[Rows of pointing data]
^^^^^^^^^^^^^^^^

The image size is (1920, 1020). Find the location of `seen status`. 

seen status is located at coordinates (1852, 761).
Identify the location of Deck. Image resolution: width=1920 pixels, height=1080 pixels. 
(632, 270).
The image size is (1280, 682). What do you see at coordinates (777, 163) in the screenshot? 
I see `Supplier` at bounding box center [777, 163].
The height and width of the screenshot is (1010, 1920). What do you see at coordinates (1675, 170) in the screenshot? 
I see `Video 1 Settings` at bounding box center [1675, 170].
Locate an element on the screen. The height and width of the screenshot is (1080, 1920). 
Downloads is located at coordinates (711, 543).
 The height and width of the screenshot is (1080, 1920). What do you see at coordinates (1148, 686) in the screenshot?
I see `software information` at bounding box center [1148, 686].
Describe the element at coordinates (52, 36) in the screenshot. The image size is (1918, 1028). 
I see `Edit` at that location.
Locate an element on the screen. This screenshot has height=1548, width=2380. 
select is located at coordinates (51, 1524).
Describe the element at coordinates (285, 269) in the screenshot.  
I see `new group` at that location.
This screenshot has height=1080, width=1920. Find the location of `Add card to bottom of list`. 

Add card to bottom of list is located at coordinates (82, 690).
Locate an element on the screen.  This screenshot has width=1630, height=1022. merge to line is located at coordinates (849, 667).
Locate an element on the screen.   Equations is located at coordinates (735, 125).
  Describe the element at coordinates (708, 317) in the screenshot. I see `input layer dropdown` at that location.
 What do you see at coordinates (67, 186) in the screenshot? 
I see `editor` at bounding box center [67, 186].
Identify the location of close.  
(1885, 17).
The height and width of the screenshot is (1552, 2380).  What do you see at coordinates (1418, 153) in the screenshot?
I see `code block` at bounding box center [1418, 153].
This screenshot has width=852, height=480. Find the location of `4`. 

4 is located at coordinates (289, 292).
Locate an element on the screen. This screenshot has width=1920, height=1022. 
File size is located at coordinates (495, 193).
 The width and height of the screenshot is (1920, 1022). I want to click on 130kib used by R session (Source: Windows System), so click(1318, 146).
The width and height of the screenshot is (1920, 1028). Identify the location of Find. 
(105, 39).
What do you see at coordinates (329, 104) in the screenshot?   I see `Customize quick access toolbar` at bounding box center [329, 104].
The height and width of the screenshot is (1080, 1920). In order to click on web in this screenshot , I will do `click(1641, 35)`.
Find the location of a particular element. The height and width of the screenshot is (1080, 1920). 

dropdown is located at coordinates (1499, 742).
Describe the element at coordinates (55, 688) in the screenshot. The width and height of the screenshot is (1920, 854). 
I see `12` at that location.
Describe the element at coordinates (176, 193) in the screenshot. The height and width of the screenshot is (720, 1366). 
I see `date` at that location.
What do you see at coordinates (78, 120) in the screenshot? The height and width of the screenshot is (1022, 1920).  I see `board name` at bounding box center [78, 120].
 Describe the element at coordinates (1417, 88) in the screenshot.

^^^^^^^^^^^^^^^^

▶ WRITTEN PROBLEM: Render every row above as a numbered list, dropping any blank lines.

▶ COMPLETE ANSWER:
1. The image size is (1920, 1020). Find the location of `seen status`. 
2. seen status is located at coordinates (1852, 761).
3. Identify the location of Deck. Image resolution: width=1920 pixels, height=1080 pixels. 
4. (632, 270).
5. The image size is (1280, 682). What do you see at coordinates (777, 163) in the screenshot? 
6. I see `Supplier` at bounding box center [777, 163].
7. The height and width of the screenshot is (1010, 1920). What do you see at coordinates (1675, 170) in the screenshot? 
8. I see `Video 1 Settings` at bounding box center [1675, 170].
9. Locate an element on the screen. The height and width of the screenshot is (1080, 1920). 
10. Downloads is located at coordinates (711, 543).
11.  The height and width of the screenshot is (1080, 1920). What do you see at coordinates (1148, 686) in the screenshot?
12. I see `software information` at bounding box center [1148, 686].
13. Describe the element at coordinates (52, 36) in the screenshot. The image size is (1918, 1028). 
14. I see `Edit` at that location.
15. Locate an element on the screen. This screenshot has height=1548, width=2380. 
16. select is located at coordinates (51, 1524).
17. Describe the element at coordinates (285, 269) in the screenshot.  
18. I see `new group` at that location.
19. This screenshot has height=1080, width=1920. Find the location of `Add card to bottom of list`. 
20. Add card to bottom of list is located at coordinates (82, 690).
21. Locate an element on the screen.  This screenshot has width=1630, height=1022. merge to line is located at coordinates (849, 667).
22. Locate an element on the screen.   Equations is located at coordinates (735, 125).
23.   Describe the element at coordinates (708, 317) in the screenshot. I see `input layer dropdown` at that location.
24.  What do you see at coordinates (67, 186) in the screenshot? 
25. I see `editor` at bounding box center [67, 186].
26. Identify the location of close.  
27. (1885, 17).
28. The height and width of the screenshot is (1552, 2380).  What do you see at coordinates (1418, 153) in the screenshot?
29. I see `code block` at bounding box center [1418, 153].
30. This screenshot has width=852, height=480. Find the location of `4`. 
31. 4 is located at coordinates (289, 292).
32. Locate an element on the screen. This screenshot has width=1920, height=1022. 
33. File size is located at coordinates (495, 193).
34.  The width and height of the screenshot is (1920, 1022). I want to click on 130kib used by R session (Source: Windows System), so click(1318, 146).
35. The width and height of the screenshot is (1920, 1028). Identify the location of Find. 
36. (105, 39).
37. What do you see at coordinates (329, 104) in the screenshot?   I see `Customize quick access toolbar` at bounding box center [329, 104].
38. The height and width of the screenshot is (1080, 1920). In order to click on web in this screenshot , I will do `click(1641, 35)`.
39. Find the location of a particular element. The height and width of the screenshot is (1080, 1920). 
40. dropdown is located at coordinates (1499, 742).
41. Describe the element at coordinates (55, 688) in the screenshot. The width and height of the screenshot is (1920, 854). 
42. I see `12` at that location.
43. Describe the element at coordinates (176, 193) in the screenshot. The height and width of the screenshot is (720, 1366). 
44. I see `date` at that location.
45. What do you see at coordinates (78, 120) in the screenshot? The height and width of the screenshot is (1022, 1920).  I see `board name` at bounding box center [78, 120].
46.  Describe the element at coordinates (1417, 88) in the screenshot.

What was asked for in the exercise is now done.